***** Extract

保荐人 · 2026-01-22
HKEX Guidance on a Sponsor's Handling of Disagreements with Expert Reports in the Listing Application
The sponsor community is navigating a period of heightened regulatory scrutiny regarding the independence and reliability of expert reports submitted with listing applications. The Hong Kong Stock Exchange (HKEX) has signalled a decisive shift in its expectations, moving beyond the passive acceptance of third-party expert conclusions. In a series of disciplinary decisions and listing committee rulings through late 2024 and into 2025, the Exchange has made clear that a sponsor’s duty of care extends to actively challenging, verifying, and, where necessary, disagreeing with expert findings. This is not merely a procedural update; it represents a fundamental recalibration of the sponsor’s gatekeeping role. The market has seen at least three listing applications formally rejected or returned in 2024 where the primary deficiency was the sponsor’s failure to adequately interrogate a property valuation or a technical expert’s market forecast. With the SFC’s ongoing thematic inspections of sponsor files under the Code of Conduct for Persons Licensed by or Registered with the Securities and Futures Commission (SFC Code), paragraph 17.6, specifically targeting the handling of expert reports, the operational and legal risk for non-compliance is now material. This article examines the specific regulatory guidance, the mechanics of sponsor-expert disagreement, and the procedural steps required to manage this risk within the current HKEX framework.
The Regulatory Foundation: From Reliance to Verification
The Shift in the Sponsor’s Duty Under the Listing Rules
The cornerstone of the sponsor’s responsibility regarding expert reports is found in HKEX Listing Rules Chapter 3A and the SFC Code of Conduct, paragraph 17. The historical industry approach, where a sponsor would commission an expert report and largely treat its conclusions as a given, is no longer acceptable. The HKEX Guidance Letter GL57-13 (updated January 2024) explicitly states that a sponsor must exercise independent judgement on all material matters, including those covered by expert reports. The Exchange expects the sponsor to form its own view, supported by its own due diligence, and to document any divergence from the expert’s opinion.
The regulatory logic is straightforward: the sponsor is the primary gatekeeper for the listing applicant, not the expert. The expert may be an appraiser, a technical consultant, or a legal advisor, but their mandate is limited to their specific field. The sponsor’s mandate is to ensure the entire prospectus is not misleading. Consequently, the sponsor cannot outsource its judgement. If an expert’s report contains assumptions that appear overly optimistic, or if its methodology is inconsistent with market practice, the sponsor must challenge it. Failure to do so exposes the sponsor to potential enforcement action under the Securities and Futures Ordinance (SFO), Section 384, for making a false or misleading statement in a prospectus.
The SFC’s Thematic Inspection Focus
The Securities and Futures Commission (SFC) has been conducting targeted inspections of sponsor files since Q1 2024, with a specific focus on how sponsors have managed disagreements with experts. These inspections are not random; they are part of a broader thematic review of sponsor compliance with the SFC Code. The SFC has communicated to several major sponsor firms that a “rubber-stamping” approach to expert reports is a red flag. The regulator expects to see a documented audit trail of the sponsor’s review, including:
- Minutes of meetings with the expert where assumptions were challenged.

**********
***** Entries supplied

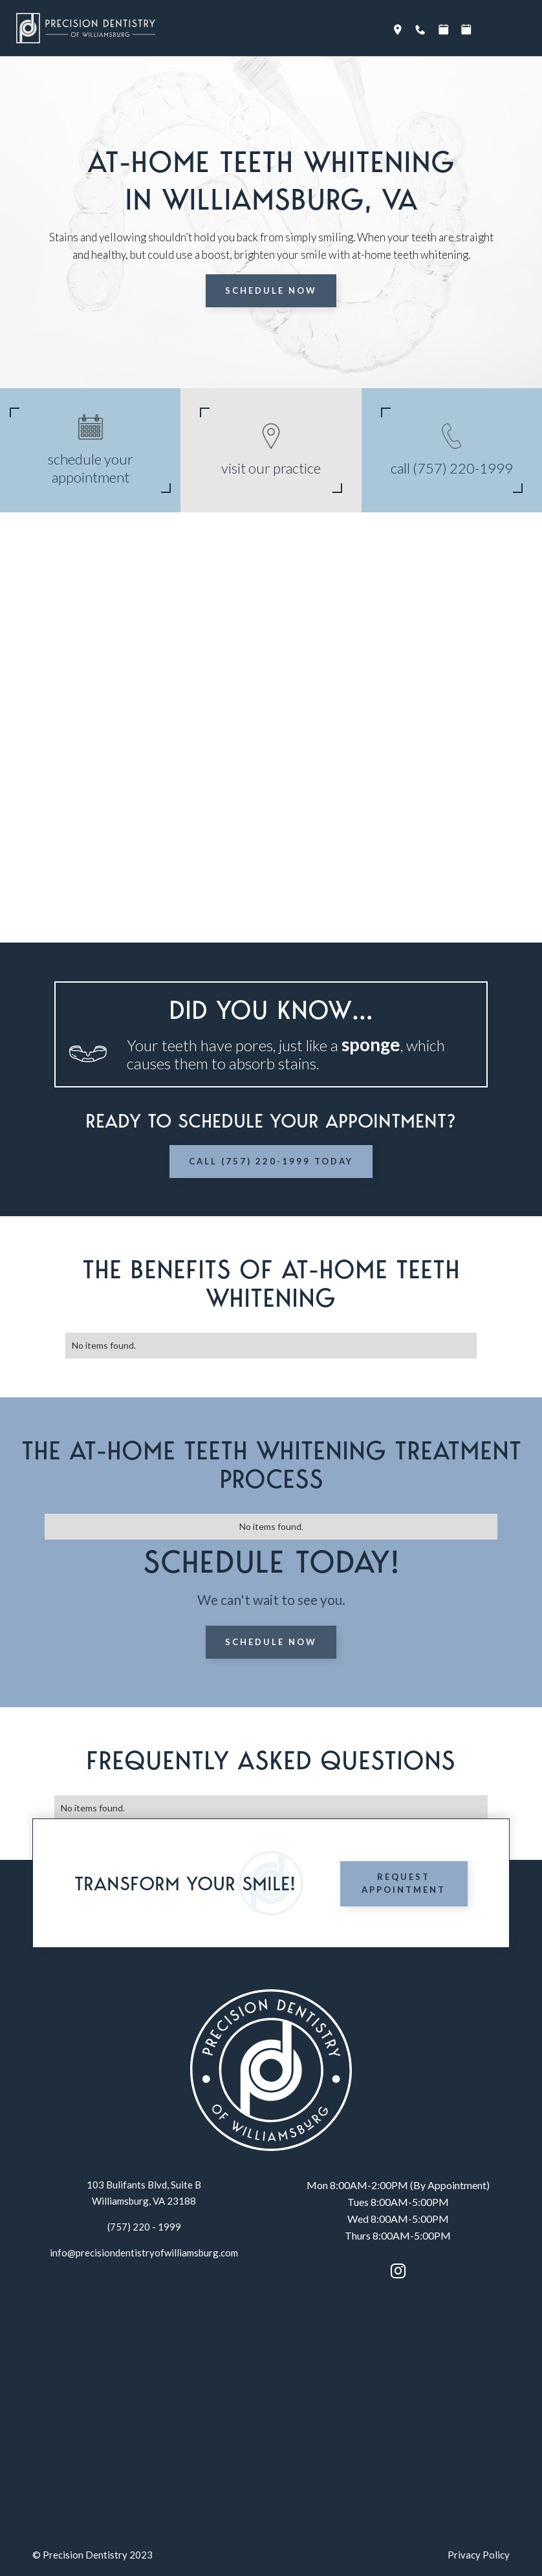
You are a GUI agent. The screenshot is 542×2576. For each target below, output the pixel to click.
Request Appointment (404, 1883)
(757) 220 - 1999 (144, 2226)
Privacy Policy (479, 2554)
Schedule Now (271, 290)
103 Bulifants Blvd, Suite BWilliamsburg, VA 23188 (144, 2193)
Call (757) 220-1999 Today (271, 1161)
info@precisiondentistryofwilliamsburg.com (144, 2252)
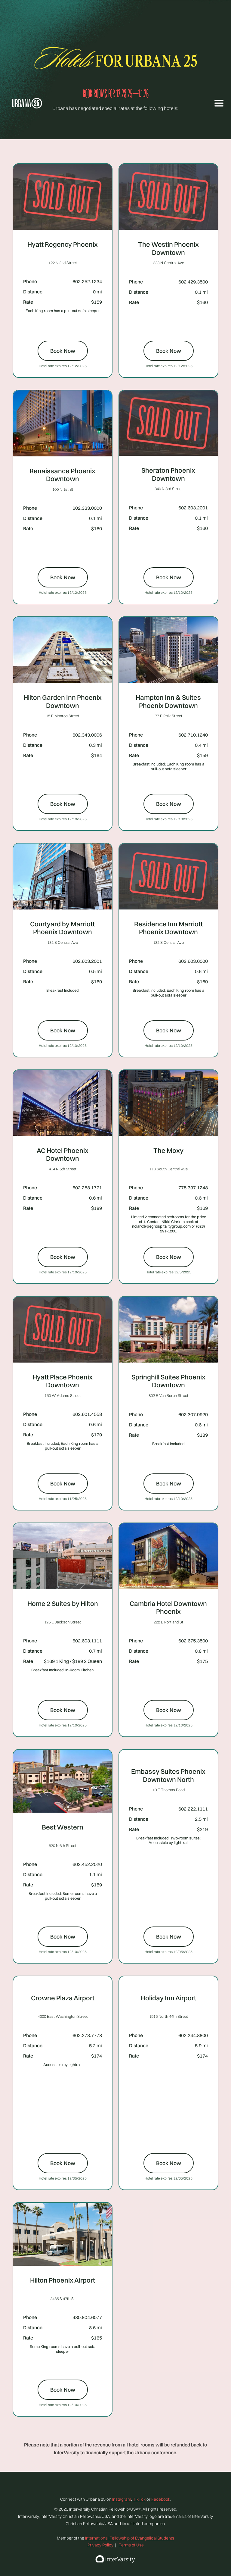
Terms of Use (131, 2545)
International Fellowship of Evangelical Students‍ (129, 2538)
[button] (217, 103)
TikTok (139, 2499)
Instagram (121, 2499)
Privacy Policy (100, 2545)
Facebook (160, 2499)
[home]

**********

**Exercise set**
a. List every kind of expert that the article on HKEX guidance names as an example.
b. Rewrite the records, replacing "Privacy Policy" with "Privacy Statement" wherever it appears and keeping everything else the same. Leave out the pictures.

**Solutions**
a. appraiser, technical consultant, legal advisor

b.
You are a GUI agent. The screenshot is 542×2576. For each target below, output the pixel to click.
Request Appointment (404, 1883)
(757) 220 - 1999 (144, 2226)
Privacy Statement (479, 2554)
Schedule Now (271, 290)
103 Bulifants Blvd, Suite BWilliamsburg, VA 23188 (144, 2193)
Call (757) 220-1999 Today (271, 1161)
info@precisiondentistryofwilliamsburg.com (144, 2252)
Terms of Use (131, 2545)
International Fellowship of Evangelical Students‍ (129, 2538)
[button] (217, 103)
TikTok (139, 2499)
Instagram (121, 2499)
Privacy Statement (100, 2545)
Facebook (160, 2499)
[home]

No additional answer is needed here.